String vs. Bytes

Text in Python 3 is always Unicode and is represented by the str type, and binary data is represented by the bytes type. They cannot be mixed.

Strings can be encoded to bytes, and bytes can be decoded back to strings.


In [1]:
s = 'Hello world!'
print(s)
print("length is", len(s))


Hello world!
length is 12

In [2]:
us = 'Hello 世界!'
print(us)
print("length is", len(us))


Hello 世界!
length is 9

Now encode both strings to bytes.


In [3]:
bs = s.encode('utf-8')
print(bs)
print("length is", len(bs))


b'Hello world!'
length is 12

In [4]:
bus = us.encode('utf-8')
print(bus)
print("length is", len(bus))


b'Hello \xe4\xb8\x96\xe7\x95\x8c!'
length is 13

Decode back to strings.


In [5]:
print(bs.decode('utf-8'))
print(bus.decode('utf-8'))


Hello world!
Hello 世界!

Big Endian vs Little Endian


In [6]:
num = 258
print(num.to_bytes(2, "big"))
print(num.to_bytes(2, "little"))

print(num.to_bytes(4, "big"))
print(num.to_bytes(4, "little"))


b'\x01\x02'
b'\x02\x01'
b'\x00\x00\x01\x02'
b'\x02\x01\x00\x00'

struct package

This module performs conversions between Python values and C structs represented as Python bytes objects.


In [7]:
import struct

struct.pack(fmt, v1, v2, …)

Return a bytes object containing the values v1, v2, … packed according to the format string fmt.
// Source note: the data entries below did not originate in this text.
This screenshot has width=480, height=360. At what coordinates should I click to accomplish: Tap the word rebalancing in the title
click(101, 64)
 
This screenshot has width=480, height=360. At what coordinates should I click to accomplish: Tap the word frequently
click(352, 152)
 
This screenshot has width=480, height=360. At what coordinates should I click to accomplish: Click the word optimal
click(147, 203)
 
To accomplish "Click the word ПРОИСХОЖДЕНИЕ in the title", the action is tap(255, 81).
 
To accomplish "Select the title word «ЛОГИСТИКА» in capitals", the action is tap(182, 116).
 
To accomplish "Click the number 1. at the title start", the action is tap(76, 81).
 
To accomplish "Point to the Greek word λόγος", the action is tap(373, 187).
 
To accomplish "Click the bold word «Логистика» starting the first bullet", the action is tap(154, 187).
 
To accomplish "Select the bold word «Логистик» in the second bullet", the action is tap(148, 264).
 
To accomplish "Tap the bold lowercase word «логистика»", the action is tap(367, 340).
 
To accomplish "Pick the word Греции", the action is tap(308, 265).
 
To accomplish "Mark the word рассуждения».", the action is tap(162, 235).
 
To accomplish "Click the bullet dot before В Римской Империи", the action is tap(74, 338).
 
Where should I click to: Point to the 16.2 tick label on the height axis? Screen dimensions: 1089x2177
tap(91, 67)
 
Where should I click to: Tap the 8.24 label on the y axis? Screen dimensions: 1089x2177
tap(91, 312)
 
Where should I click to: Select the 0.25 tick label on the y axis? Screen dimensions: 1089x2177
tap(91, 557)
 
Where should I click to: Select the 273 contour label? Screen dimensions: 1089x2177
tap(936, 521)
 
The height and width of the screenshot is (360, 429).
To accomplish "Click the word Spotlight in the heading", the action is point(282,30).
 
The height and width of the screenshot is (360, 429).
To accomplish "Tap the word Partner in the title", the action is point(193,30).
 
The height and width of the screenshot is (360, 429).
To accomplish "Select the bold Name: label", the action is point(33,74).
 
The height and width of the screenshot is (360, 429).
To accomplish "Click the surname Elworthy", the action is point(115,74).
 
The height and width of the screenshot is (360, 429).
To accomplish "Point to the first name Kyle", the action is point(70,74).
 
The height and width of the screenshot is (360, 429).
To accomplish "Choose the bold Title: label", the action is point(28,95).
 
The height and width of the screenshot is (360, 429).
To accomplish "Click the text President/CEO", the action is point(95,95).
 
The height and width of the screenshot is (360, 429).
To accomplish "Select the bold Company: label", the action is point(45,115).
The arguments must match the values required by the format exactly.

  1. "!" means network endianess (big endian)
  2. "<" means little endian
  3. ">" means big endian
  4. "=" means native
  5. "h" measn short integer (2 bytes)

In [8]:
x = 256

print("Network endianess")
print(struct.pack('!h', x))

print("Little endian")
print(struct.pack('<h', x))

print("Big endian")
print(struct.pack('>h', x))

print("Native endianess")
print(struct.pack('=h', x))


Network endianess
b'\x01\x00'
Little endian
b'\x00\x01'
Big endian
b'\x01\x00'
Native endianess
b'\x00\x01'

struct.unpack(fmt, buffer)

Unpack from the buffer buffer (presumably packed by pack(fmt, ...)) according to the format string fmt. The result is a tuple even if it contains exactly one item. The buffer’s size in bytes must match the size required by the format,


In [9]:
bx = struct.pack('!h', x)

print(struct.unpack('!h', bx))
print(struct.unpack('<h', bx))


(256,)
(1,)

In [10]:
print(struct.unpack('!h', bx)[0])
print(struct.unpack('<h', bx)[0])


256
1